Who: Chef Robert Marchetti, Co-Owner of Gran Tivoli in Nolita
Why? This is a ripper recipe to show off and look like a chef with minimal fuss. The colors and vibrancy of sweet-sour-salty coupled with the fact it is bursting with flavor and happens to be vegan without trying, makes it the perfect wow starter. Plus, you can pre-prepare it and plate it up in minutes.
1 lb large beets (red only)
Dash of red wine vinegar
Coarse sea salt
1/2 lb raw cashews
2 small shallots, sliced thin into circles
Sea Salt and pepper to taste
3 strawberries, quartered into wedges
Baby red sorrel
Pre-heat oven to 400 degrees.
Peel and grate large beets and place into a medium sized pan and cover with cold water. Bring to a boil and remove from heat. Strain the beets, discarding the solids, and place the liquid back into a clean pan and simmer and reduce until one tenth of the original volume (dressing should coat the back of a spoon when dipped in). Add a dash of red wine vinegar to adjust the flavor.
Start by washing all your beets extremely well under cold running water.

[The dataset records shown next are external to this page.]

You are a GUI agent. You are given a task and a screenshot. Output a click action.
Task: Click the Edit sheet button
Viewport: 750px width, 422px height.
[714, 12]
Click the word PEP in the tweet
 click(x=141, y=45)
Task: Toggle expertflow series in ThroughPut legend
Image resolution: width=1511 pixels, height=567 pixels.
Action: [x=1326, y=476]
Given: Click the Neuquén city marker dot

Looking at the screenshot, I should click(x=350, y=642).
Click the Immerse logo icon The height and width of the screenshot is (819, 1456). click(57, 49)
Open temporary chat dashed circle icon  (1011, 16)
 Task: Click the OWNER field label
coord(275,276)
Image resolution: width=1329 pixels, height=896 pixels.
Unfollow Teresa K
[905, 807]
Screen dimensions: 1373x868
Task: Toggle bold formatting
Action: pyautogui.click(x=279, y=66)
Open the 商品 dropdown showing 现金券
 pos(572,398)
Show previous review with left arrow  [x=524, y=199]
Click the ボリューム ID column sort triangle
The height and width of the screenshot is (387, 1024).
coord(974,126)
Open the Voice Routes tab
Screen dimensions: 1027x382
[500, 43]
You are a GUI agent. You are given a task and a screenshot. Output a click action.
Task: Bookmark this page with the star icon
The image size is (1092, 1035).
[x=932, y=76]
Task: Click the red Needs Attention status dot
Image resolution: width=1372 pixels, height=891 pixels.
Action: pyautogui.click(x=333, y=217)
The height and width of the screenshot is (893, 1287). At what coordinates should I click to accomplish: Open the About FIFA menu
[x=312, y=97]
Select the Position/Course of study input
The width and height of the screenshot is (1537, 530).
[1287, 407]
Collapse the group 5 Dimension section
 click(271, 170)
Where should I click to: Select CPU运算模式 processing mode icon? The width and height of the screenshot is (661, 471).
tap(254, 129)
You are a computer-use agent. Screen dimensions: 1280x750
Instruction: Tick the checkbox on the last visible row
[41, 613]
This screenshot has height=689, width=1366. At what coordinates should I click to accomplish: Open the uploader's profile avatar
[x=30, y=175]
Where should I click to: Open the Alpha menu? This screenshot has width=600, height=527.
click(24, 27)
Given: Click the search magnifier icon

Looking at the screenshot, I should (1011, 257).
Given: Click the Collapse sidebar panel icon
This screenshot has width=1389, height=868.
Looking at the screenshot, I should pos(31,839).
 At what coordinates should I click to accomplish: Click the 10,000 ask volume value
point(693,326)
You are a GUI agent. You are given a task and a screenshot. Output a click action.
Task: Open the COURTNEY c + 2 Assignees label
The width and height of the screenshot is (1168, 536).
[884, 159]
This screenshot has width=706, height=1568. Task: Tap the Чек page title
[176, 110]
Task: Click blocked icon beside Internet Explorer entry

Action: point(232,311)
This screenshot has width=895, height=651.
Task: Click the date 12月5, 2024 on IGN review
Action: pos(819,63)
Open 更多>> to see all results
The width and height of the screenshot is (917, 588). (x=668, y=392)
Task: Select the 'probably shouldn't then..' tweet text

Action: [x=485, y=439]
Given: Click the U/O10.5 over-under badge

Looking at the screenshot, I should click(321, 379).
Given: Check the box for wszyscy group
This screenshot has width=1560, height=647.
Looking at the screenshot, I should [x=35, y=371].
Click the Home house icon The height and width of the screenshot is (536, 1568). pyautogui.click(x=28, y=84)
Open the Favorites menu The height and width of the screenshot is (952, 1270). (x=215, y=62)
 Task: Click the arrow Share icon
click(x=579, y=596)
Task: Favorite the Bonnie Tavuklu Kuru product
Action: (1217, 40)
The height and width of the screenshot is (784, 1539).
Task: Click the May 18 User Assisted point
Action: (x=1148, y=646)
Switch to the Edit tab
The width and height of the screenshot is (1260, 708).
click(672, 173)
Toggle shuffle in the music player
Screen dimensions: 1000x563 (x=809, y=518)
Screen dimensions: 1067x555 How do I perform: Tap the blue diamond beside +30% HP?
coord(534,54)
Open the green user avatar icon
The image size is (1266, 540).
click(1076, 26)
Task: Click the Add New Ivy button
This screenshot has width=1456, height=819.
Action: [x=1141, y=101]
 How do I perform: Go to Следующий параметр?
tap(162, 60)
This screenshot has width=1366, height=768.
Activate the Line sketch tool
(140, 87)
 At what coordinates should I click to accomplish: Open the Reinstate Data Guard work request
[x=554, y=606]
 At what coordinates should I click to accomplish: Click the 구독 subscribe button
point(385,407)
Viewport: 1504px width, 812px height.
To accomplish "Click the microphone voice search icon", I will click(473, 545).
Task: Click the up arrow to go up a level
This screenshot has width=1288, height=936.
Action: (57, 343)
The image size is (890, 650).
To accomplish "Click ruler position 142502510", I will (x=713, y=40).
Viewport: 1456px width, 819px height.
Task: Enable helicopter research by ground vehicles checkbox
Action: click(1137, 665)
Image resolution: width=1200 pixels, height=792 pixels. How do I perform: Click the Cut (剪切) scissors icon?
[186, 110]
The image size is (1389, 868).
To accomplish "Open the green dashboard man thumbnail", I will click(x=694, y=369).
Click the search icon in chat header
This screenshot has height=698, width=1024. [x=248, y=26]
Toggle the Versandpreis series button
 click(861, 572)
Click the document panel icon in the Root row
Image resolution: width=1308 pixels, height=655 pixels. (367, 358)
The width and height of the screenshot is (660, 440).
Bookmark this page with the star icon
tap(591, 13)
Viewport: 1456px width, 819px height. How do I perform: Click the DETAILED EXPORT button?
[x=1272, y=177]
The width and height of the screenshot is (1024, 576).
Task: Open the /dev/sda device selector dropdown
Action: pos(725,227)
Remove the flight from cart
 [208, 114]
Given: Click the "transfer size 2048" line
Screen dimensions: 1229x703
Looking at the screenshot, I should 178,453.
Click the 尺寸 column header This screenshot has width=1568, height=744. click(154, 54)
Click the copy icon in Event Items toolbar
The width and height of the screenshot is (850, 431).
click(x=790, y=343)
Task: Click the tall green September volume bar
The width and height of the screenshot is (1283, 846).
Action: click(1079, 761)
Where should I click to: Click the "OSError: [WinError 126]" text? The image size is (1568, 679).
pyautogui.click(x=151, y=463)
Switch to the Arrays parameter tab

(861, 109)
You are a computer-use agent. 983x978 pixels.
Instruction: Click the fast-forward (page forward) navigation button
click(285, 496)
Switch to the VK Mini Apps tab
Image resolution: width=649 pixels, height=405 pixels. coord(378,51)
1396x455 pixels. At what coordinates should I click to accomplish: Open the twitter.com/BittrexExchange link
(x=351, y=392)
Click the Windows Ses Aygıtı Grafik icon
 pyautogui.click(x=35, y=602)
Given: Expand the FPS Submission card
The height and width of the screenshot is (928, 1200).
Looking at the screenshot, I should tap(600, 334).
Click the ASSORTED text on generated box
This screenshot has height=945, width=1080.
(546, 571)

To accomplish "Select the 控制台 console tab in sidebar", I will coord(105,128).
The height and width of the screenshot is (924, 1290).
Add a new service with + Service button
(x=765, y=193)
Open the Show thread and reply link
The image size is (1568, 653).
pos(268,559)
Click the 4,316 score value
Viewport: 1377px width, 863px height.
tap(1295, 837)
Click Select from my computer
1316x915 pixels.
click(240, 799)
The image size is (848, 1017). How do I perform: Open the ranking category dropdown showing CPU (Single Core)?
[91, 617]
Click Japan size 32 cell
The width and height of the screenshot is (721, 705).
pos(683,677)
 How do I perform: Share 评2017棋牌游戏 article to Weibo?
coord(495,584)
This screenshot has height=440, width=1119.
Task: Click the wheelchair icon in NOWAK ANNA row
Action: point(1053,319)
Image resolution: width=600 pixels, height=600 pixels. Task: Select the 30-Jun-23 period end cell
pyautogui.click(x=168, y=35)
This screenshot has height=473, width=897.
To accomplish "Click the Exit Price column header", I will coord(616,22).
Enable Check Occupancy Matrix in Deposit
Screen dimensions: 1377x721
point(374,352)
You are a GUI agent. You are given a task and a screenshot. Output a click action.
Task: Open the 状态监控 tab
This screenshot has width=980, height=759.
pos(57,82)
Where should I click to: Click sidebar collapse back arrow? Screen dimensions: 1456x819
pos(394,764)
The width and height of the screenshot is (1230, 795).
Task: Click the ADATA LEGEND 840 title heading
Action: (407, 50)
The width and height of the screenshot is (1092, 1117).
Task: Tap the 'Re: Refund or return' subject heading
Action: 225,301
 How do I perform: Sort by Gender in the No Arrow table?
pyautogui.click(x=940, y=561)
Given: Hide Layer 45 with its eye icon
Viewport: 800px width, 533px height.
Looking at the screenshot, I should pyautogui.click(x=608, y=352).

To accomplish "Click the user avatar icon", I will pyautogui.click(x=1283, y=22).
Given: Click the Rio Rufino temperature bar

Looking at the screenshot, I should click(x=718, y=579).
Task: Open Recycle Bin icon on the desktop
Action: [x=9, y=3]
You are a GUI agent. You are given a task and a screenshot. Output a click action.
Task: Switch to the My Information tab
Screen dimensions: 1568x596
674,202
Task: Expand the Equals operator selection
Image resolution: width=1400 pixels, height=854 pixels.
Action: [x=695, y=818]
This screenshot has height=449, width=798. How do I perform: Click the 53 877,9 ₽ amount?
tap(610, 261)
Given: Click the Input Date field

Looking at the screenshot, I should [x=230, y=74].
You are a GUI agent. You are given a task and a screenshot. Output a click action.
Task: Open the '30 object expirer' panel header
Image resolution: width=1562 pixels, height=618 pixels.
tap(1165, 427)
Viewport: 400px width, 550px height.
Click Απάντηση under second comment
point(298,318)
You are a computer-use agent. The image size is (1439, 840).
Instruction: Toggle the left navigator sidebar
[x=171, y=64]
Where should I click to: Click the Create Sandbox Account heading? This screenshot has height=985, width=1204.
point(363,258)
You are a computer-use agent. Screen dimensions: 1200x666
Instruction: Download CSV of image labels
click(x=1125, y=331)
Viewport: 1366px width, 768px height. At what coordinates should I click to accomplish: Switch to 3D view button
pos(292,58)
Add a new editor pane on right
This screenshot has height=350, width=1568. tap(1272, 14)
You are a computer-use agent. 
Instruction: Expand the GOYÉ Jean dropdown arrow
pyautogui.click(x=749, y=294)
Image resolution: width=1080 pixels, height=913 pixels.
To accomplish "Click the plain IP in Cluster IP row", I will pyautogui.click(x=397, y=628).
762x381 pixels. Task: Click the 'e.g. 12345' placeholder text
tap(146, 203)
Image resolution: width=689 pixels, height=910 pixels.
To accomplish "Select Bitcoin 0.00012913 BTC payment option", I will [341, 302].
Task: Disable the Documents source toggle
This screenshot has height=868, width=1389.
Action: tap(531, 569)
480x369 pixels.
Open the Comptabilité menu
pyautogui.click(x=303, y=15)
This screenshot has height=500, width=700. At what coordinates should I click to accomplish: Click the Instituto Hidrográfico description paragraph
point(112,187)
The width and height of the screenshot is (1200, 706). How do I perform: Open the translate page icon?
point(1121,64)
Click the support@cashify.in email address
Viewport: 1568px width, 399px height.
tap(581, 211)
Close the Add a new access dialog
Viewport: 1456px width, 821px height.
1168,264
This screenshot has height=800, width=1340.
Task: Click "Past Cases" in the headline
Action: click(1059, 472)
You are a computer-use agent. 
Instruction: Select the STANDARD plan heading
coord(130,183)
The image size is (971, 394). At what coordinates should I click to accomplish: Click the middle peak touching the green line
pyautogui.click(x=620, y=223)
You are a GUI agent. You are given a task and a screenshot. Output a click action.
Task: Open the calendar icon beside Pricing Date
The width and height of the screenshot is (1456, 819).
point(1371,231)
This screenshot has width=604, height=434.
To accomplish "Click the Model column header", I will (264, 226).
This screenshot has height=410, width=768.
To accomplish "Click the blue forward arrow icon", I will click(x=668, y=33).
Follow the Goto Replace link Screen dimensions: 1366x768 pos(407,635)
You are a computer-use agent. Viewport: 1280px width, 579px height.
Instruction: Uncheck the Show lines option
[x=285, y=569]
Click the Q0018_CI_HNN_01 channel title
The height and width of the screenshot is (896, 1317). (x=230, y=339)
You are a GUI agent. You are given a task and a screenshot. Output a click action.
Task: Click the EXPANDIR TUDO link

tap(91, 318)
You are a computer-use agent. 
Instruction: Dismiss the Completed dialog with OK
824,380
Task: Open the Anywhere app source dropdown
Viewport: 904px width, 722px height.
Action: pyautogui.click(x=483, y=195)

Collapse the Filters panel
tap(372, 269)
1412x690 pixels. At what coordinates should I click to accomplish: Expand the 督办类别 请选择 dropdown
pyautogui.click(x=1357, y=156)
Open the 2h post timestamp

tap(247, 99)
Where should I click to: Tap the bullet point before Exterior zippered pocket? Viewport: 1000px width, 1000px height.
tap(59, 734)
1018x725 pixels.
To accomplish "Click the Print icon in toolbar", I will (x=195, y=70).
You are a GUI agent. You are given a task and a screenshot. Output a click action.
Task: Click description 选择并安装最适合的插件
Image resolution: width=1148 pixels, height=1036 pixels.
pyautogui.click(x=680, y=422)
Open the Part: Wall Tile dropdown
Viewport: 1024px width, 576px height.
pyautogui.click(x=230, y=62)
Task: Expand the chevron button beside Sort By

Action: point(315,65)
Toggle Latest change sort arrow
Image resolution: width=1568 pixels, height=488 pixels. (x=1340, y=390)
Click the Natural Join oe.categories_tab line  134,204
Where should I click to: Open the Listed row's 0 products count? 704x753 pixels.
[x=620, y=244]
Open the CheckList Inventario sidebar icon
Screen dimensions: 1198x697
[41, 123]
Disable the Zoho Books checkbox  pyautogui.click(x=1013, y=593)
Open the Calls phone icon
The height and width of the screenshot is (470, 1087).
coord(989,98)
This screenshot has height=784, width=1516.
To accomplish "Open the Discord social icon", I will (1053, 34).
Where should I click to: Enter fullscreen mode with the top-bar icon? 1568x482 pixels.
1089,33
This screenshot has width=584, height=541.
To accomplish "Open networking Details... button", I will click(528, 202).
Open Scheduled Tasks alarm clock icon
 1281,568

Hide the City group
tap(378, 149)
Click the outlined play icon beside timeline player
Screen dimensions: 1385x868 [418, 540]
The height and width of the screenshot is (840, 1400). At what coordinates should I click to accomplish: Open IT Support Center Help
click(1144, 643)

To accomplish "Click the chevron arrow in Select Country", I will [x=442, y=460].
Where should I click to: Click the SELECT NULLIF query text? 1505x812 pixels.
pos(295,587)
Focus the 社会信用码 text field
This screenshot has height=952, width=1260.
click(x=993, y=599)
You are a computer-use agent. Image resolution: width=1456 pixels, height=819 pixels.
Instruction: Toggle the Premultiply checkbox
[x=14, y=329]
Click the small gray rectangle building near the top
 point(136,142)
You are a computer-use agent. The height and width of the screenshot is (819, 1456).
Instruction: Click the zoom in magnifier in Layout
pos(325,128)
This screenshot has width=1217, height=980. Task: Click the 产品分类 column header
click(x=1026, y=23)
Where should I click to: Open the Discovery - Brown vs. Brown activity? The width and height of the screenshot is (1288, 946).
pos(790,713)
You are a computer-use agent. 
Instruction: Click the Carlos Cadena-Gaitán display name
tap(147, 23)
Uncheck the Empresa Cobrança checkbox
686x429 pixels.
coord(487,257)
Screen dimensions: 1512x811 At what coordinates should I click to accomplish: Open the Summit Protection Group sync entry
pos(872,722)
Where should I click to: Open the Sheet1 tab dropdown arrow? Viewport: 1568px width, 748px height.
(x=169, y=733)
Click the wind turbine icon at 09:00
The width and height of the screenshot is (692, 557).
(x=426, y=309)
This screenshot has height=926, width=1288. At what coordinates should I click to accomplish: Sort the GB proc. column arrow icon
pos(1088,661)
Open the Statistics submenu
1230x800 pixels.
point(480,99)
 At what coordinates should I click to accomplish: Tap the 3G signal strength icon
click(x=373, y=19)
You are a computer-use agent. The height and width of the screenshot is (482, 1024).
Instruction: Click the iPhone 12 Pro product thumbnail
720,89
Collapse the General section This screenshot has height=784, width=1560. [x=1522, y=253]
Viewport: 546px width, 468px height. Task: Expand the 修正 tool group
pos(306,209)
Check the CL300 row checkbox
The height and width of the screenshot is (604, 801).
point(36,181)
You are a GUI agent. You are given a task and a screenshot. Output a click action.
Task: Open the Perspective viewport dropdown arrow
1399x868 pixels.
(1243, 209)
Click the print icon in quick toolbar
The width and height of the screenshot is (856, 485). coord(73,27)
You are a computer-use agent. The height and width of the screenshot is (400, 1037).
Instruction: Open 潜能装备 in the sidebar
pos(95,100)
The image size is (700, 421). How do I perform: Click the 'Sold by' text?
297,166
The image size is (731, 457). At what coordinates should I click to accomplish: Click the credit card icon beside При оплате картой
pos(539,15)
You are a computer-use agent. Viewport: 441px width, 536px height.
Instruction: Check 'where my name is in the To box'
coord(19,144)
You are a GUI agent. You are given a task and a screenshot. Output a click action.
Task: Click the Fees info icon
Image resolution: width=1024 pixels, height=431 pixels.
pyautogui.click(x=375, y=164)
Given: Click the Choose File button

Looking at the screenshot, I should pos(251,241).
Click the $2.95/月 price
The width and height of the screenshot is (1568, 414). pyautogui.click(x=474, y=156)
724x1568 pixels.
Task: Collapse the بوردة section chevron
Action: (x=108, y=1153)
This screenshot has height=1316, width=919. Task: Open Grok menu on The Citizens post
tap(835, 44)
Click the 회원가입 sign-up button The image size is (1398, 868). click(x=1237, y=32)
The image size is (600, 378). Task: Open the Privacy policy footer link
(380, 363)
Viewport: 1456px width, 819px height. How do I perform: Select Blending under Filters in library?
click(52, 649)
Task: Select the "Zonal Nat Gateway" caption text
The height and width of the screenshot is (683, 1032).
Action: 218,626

Dry with a damp cloth. Prepare an oven tray lined with coarse salt and then covered with foil. Place the beets on top of foil and cover again with another layer of foil and bake for about 45 minutes until tender. To check this, pock a small knife or skewer into the center to see if it’s soft throughout, then remove and allow to cool.
Once roasted, we can proceed to peel the beets. I would advise wearing gloves to avoid staining your hands as beet is hard to remove. Once peeled, cut the beets into quarter wedges.
Place raw cashews into a container and cover with cold water. Refrigerate and allow to sit in water for at least an hour. Strain off liquid and place cashews into a food processor. Process until a fine consistency, adding fresh cold water if needed. Season with salt, pepper, and a little olive oil. Refrigerate.
To assemble your salads, take about a dessert spoon’s worth of the cashew cheese and spread it into a circle in the middle of the plate. Next, place the roasted beetroots around, filling in the whole circle in one layer, alternating red and gold.
In a mixing bowl, add shallots and strawberries and season well with lemon vinaigrette (alternatively use lemon juice and olive oil). Mix together well and place a small pile on top of the beets. Arrange the baby sorrel on top of the salad. Drizzle the beet dressing all over, you want some of the juice to run down the salad and around the base of the plate.